Biggest difference probably is that I run the Talos 2 on Big Endian. ;) I'll check out older LTS kernels and see I can get a bisect if they just work with Hash MMU.
Tried https://cgit.freedesktop.org/drm/drm-misc/commit/?h=drm-misc-fixes&id=925b6e59138cefa47275c67891c65d48d3266d57 suggested in https://gitlab.freedesktop.org/drm/amd/-/issues/2050#note_1461646 but it did not work out. This bug here seems an entirely different matter.
Danm, posted that to the wrong bug... Sorry! Please ignore comment #4.
Created attachment 301395 [details] kernel .config (kernel 5.10.129, Talos II) Tried some LTS kernels and with 5.10.x I got a .config working to boot the Talos 2 with HASH MMU on my system. Also I found out that selecting CONFIG_PAGE_POISONING=y in the working 5.10.x config renders the kernel unbootable again. Though this seems a different issue, as simply deselecting PAGE_POISONING in my 5.19-rc .config did not help. So I opened bug #216238 for this issue. 5.11.x also boots with HASH MMU, but I got problems on 5.12.x again. 5.15 LTS shows almost the same behaviour as described here for 5.19-rc. At least I got a starting point now for a bisect.
Created attachment 301396 [details] kernel dmesg (kernel 5.10.129, Talos II)
Created attachment 301425 [details] bisect.log Successfully did a bisect which revealed this commit: # git bisect good a008f8f9fd67ffb13d906ef4ea6235a3d62dfdb6 is the first bad commit commit a008f8f9fd67ffb13d906ef4ea6235a3d62dfdb6 Author: Nicholas Piggin <npiggin@gmail.com> Date: Sat Jan 30 23:08:41 2021 +1000 powerpc/64s/hash: improve context tracking of hash faults This moves the 64s/hash context tracking from hash_page_mm() to __do_hash_fault(), so it's no longer called by OCXL / SPU accelerators, which was certainly the wrong thing to be doing, because those callers are not low level interrupt handlers, so should have entered a kernel context tracking already.
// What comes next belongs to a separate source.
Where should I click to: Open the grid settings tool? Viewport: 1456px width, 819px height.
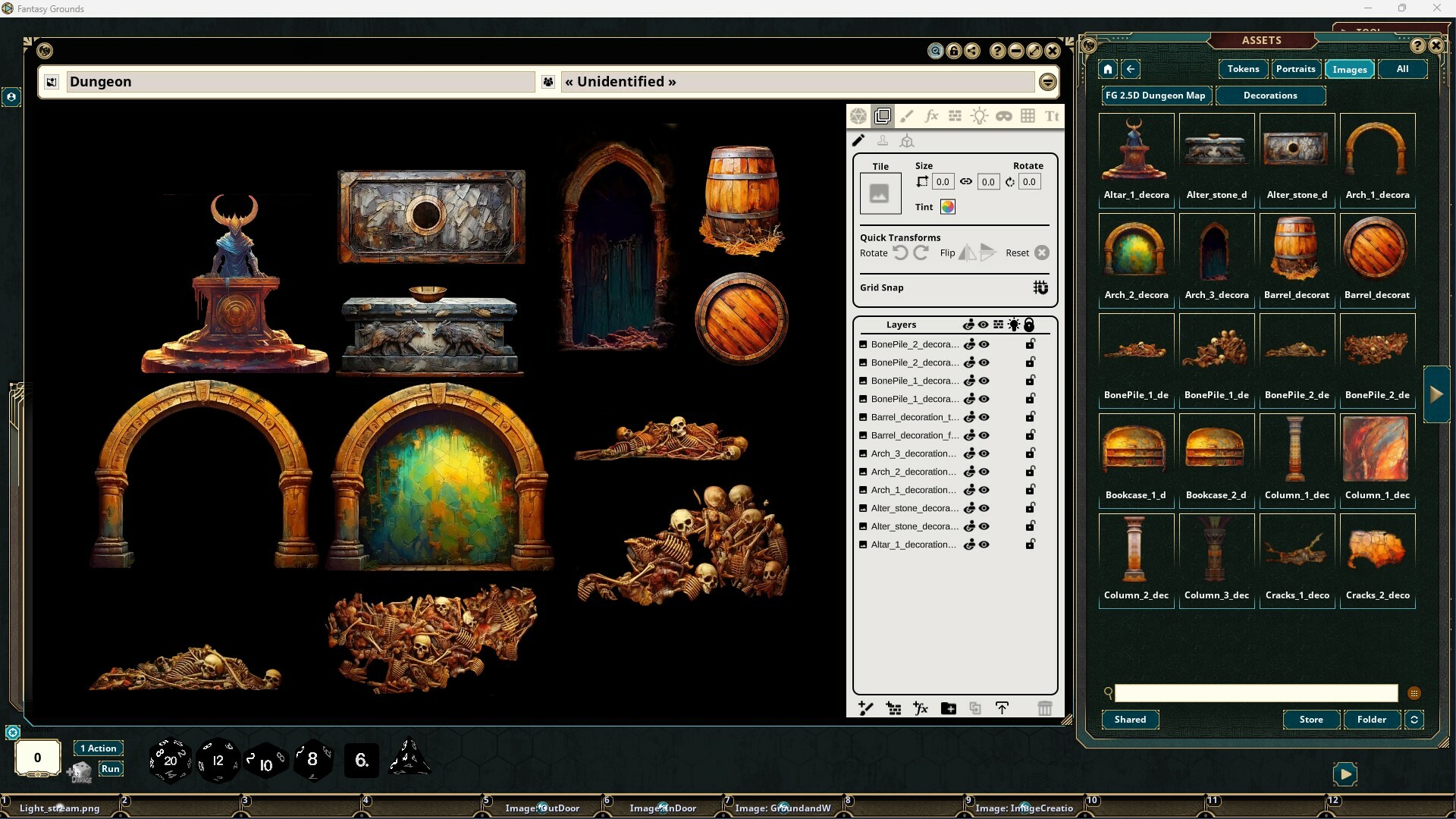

Then remain in kernel context for the duration of the fault, rather than enter/exit for the hash fault then enter/exit for the page fault, which is pointless. Even still, calling exception_enter/exit in __do_hash_fault seems questionable because that's touching per-cpu variables, tracing, etc., which might have been interrupted by this hash fault or themselves cause hash faults. But maybe I miss something because hash_page_mm very deliberately calls trace_hash_fault too, for example. So for now go with it, it's no worse than before, in this regard. Signed-off-by: Nicholas Piggin <npiggin@gmail.com> Signed-off-by: Michael Ellerman <mpe@ellerman.id.au> Link: https://lore.kernel.org/r/20210130130852.2952424-32-npiggin@gmail.com arch/powerpc/include/asm/bug.h | 1 + arch/powerpc/mm/book3s64/hash_utils.c | 7 ++++--- arch/powerpc/mm/fault.c | 39 +++++++++++++++++++++++++---------- 3 files changed, 33 insertions(+), 14 deletions(-)
I can't make sense of that bisection result. I'm not saying it's wrong, but I can't see how that commit can cause this bug.
For verifying I tried to revert a008f8f9fd67ffb13d906ef4ea6235a3d62dfdb6 on current -rc and 5.15 LTS but reverting was not possible easily. Seems the kernel meanwhile diverted too much. Anything else I could do to help debuggin this issue?